On peut y pousser son siècle de deux manières: soit par la violence et par le levier de la loi agraire, comme Catilina à Rome et Babeuf à Paris; soit par l'excès des tendances égalitaires et par la magie séductrice d'un idéal plus beau que nature, comme Victor Hugo et les utopistes.

Malgré ses protestations sincères et courageuses contre toute coercition violente à ses fins, la seule magie de son éloquence, les seuls mirages de ses promesses, la seule séduction de ses songes dorés, font de son livre un livre malsain de fait.
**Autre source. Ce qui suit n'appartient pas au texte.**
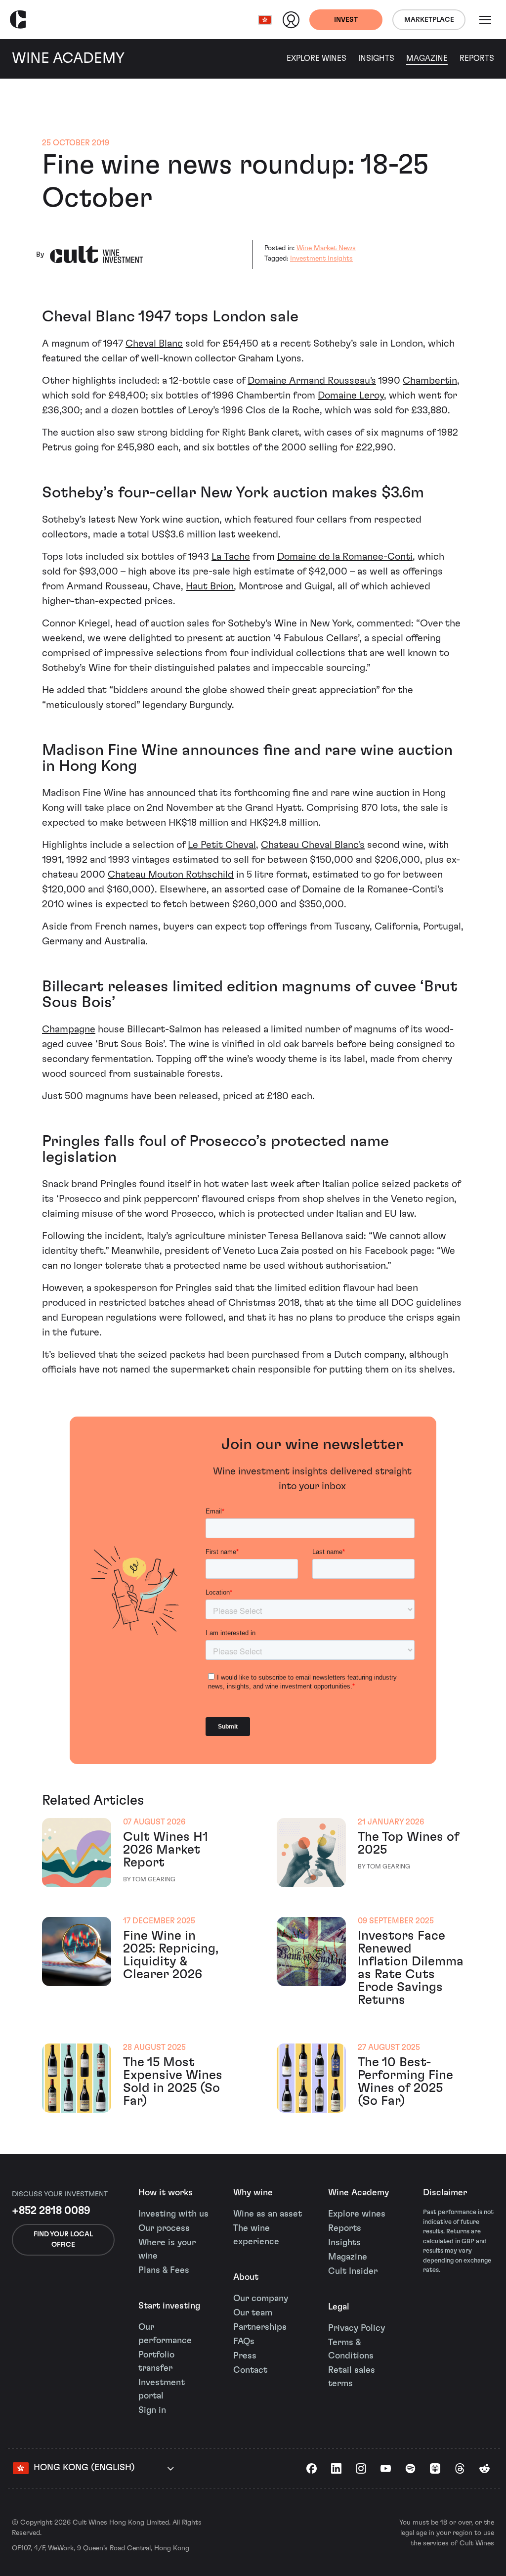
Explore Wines (316, 58)
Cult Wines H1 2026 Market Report (165, 1849)
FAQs (243, 2341)
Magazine (427, 58)
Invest (346, 19)
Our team (252, 2313)
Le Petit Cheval (222, 845)
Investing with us (173, 2214)
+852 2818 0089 (51, 2210)
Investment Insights (321, 258)
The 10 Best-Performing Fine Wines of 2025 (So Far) (405, 2081)
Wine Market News (326, 248)
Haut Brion (210, 586)
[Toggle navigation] (485, 20)
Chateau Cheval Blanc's (313, 845)
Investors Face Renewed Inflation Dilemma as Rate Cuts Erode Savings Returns (411, 1967)
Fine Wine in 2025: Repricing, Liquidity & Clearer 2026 (170, 1955)
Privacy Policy (356, 2328)
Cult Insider (353, 2271)
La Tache (230, 557)
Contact (250, 2370)
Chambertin (430, 381)
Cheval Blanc (154, 344)
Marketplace (429, 19)
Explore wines (356, 2214)
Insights (376, 58)
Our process (164, 2228)
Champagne (68, 1029)
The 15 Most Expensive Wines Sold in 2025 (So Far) (172, 2081)
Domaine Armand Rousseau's (312, 381)
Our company (260, 2298)
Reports (477, 58)
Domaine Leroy (351, 395)
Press (244, 2356)
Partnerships (260, 2327)
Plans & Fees (163, 2270)
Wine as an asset (267, 2214)
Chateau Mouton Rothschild (171, 875)
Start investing (169, 2306)
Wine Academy (358, 2192)
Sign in (152, 2410)
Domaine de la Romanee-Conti (345, 557)
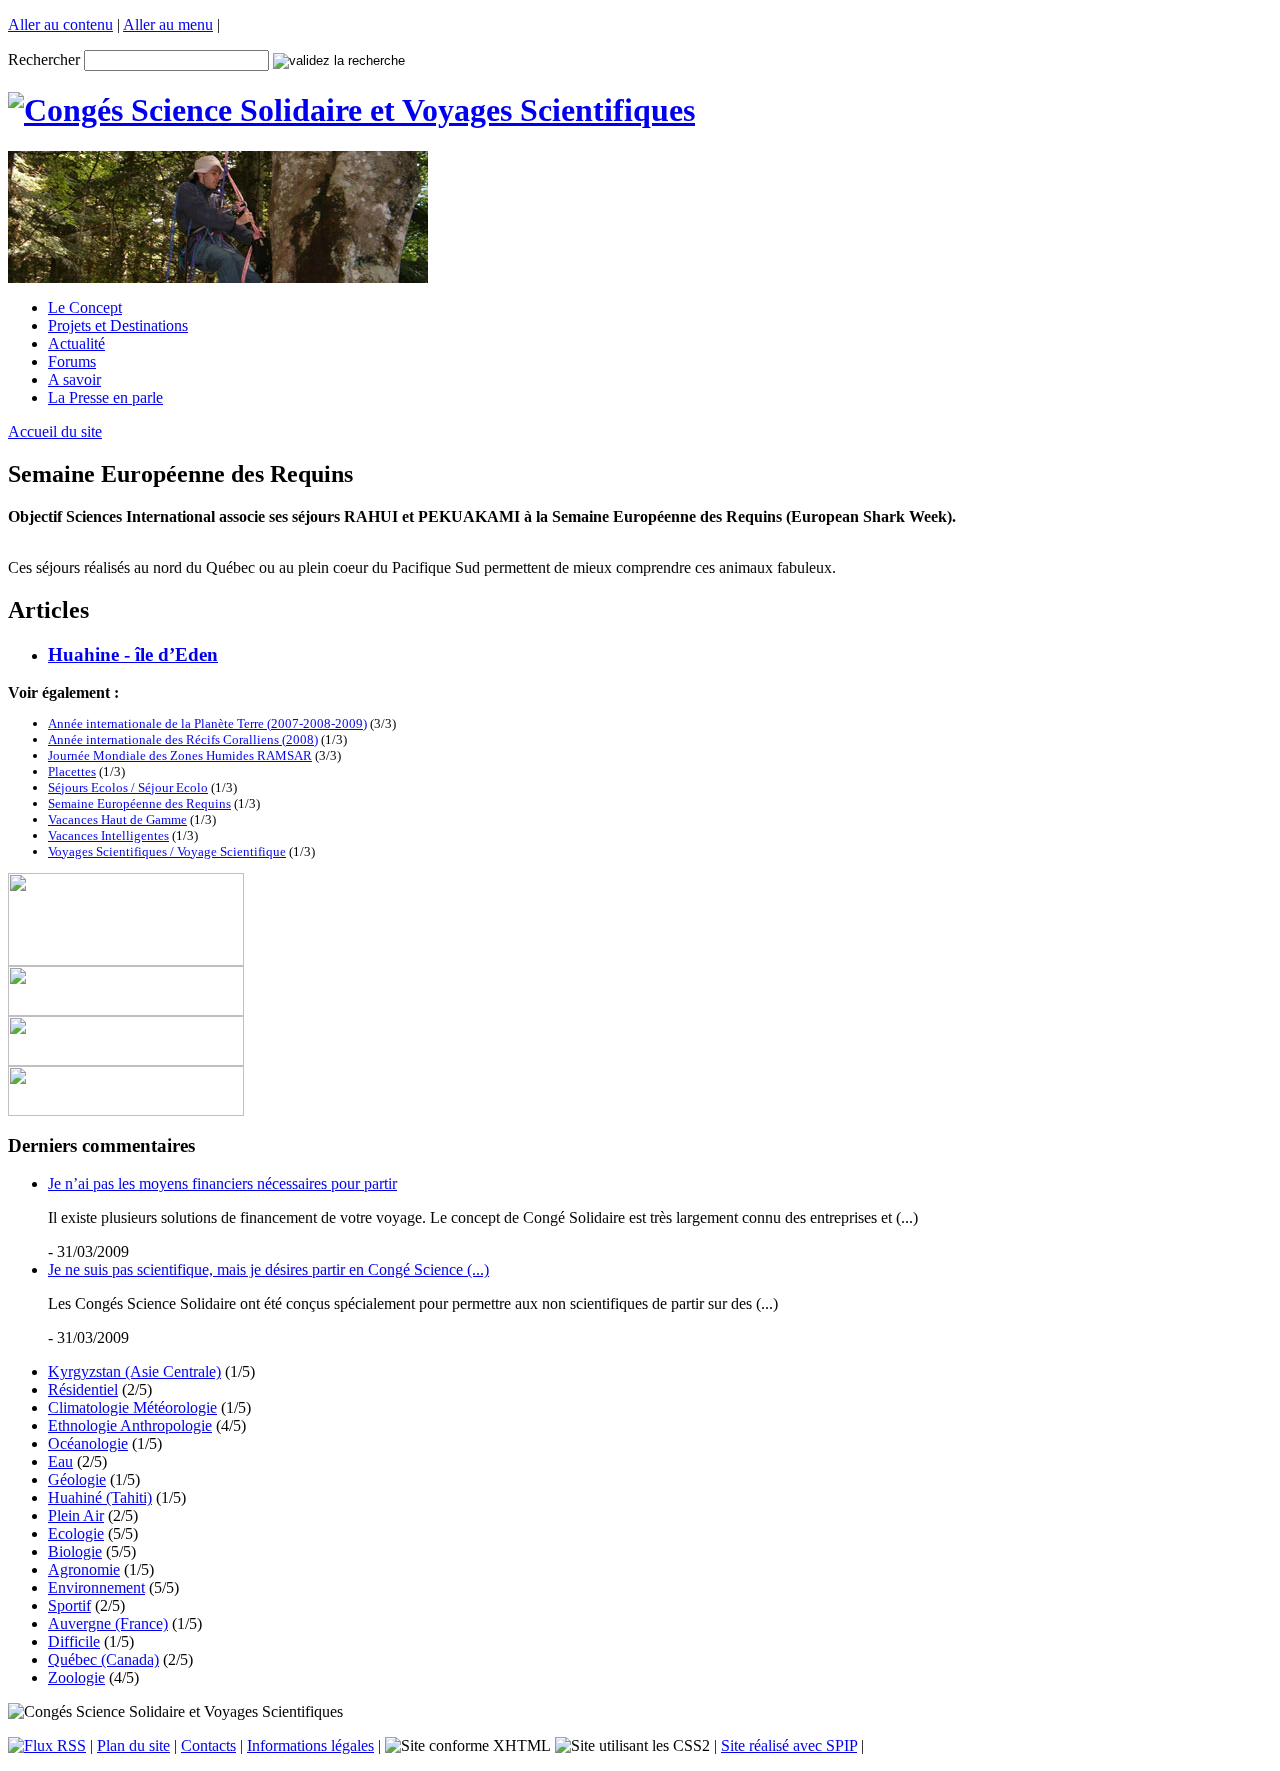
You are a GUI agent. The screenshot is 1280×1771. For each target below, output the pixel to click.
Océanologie (88, 1443)
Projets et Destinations (118, 325)
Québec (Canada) (103, 1659)
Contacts (208, 1745)
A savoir (74, 379)
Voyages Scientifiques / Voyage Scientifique (167, 851)
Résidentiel (83, 1389)
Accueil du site (55, 431)
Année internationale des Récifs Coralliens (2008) (183, 739)
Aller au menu (168, 24)
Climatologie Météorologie (132, 1407)
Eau (60, 1461)
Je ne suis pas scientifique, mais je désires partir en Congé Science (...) (268, 1269)
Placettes (72, 771)
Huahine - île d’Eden (133, 654)
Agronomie (84, 1569)
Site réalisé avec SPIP (789, 1745)
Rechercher (44, 59)
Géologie (77, 1479)
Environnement (96, 1587)
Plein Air (76, 1515)
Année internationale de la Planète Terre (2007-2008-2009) (207, 723)
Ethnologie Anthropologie (130, 1425)
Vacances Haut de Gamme (117, 819)
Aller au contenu (60, 24)
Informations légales (310, 1745)
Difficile (74, 1641)
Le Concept (85, 307)
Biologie (75, 1551)
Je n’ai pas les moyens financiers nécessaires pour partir (222, 1183)
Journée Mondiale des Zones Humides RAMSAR (180, 755)
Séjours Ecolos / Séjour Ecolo (128, 787)
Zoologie (76, 1677)
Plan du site (133, 1745)
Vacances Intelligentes (108, 835)
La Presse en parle (105, 397)
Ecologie (76, 1533)
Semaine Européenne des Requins (139, 803)
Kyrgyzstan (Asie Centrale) (134, 1371)
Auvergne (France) (108, 1623)
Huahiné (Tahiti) (100, 1497)
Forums (72, 361)
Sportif (69, 1605)
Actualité (76, 343)
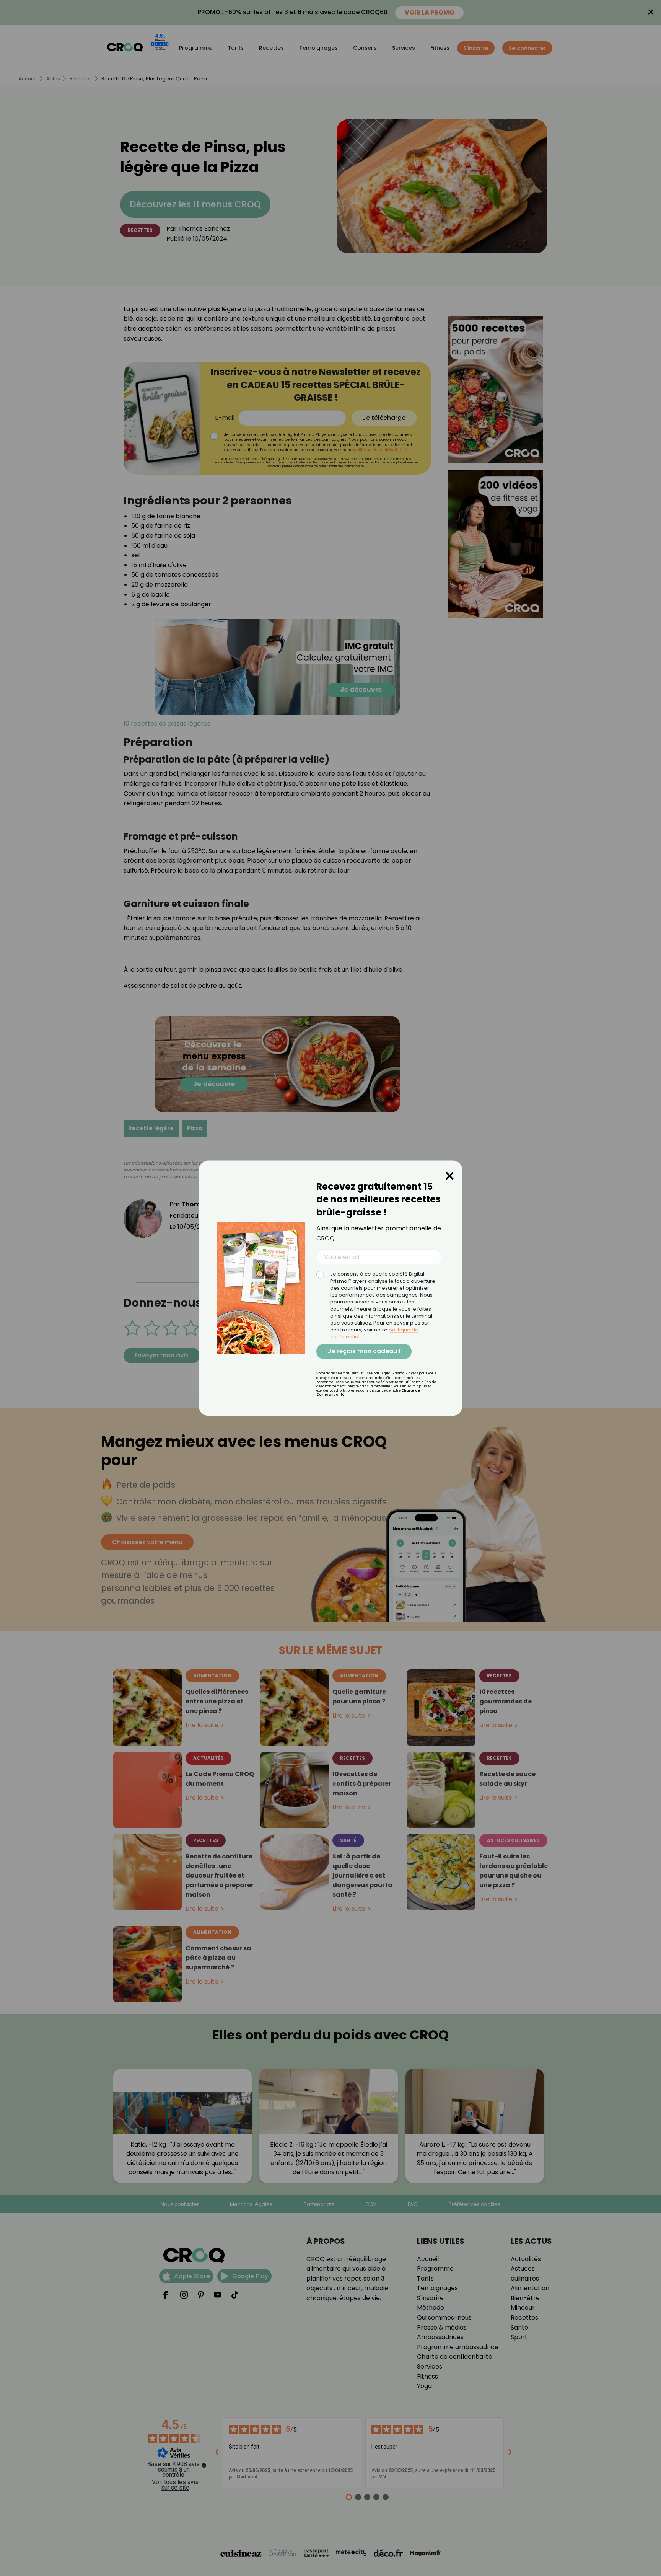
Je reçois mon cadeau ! (364, 1351)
Il est trop beau pour être innocent. Il ne sait pas dire à la société humaine d'assez rudes vérités; il lui masque la face impassible de la FORCE DES CHOSES; il la soulève contre le fait accompli; il la flatte plus qu'il ne l'éclaire; il donne tort partout à la société contre la misère, contre la nécessité, contre le crime; il lui reproche ses impuissances.

Les utopistes sont souvent plus à craindre que les scélérats eux-mêmes, parce qu'on ne s'en défie pas et qu'on aime ses flatteurs. Platon, Fénelon, Morus, ont peut-être fait verser autant de sang que Catilina. Que Victor Hugo prenne garde à ce côté de son génie! et qu'avant d'énoncer sa théorie du progrès sans limites, il étudie profondément la FORCE DES CHOSES, la loi de la nature, incommutable comme la nature elle-même.

Nous sommes tous des _misérables_, et nous ne serons jamais des dieux!

Mais, pour tempérer nos misères et pour désarmer l'utopie, le ciel nous a laissé un divin intermédiaire, l'assistance mutuelle, cette charité de tous pour tous.

Que la société l'introduise en plus forte dose dans ses lois, à chaque misère sociale qui se révèle.

La charité légale est le traité de paix entre nous.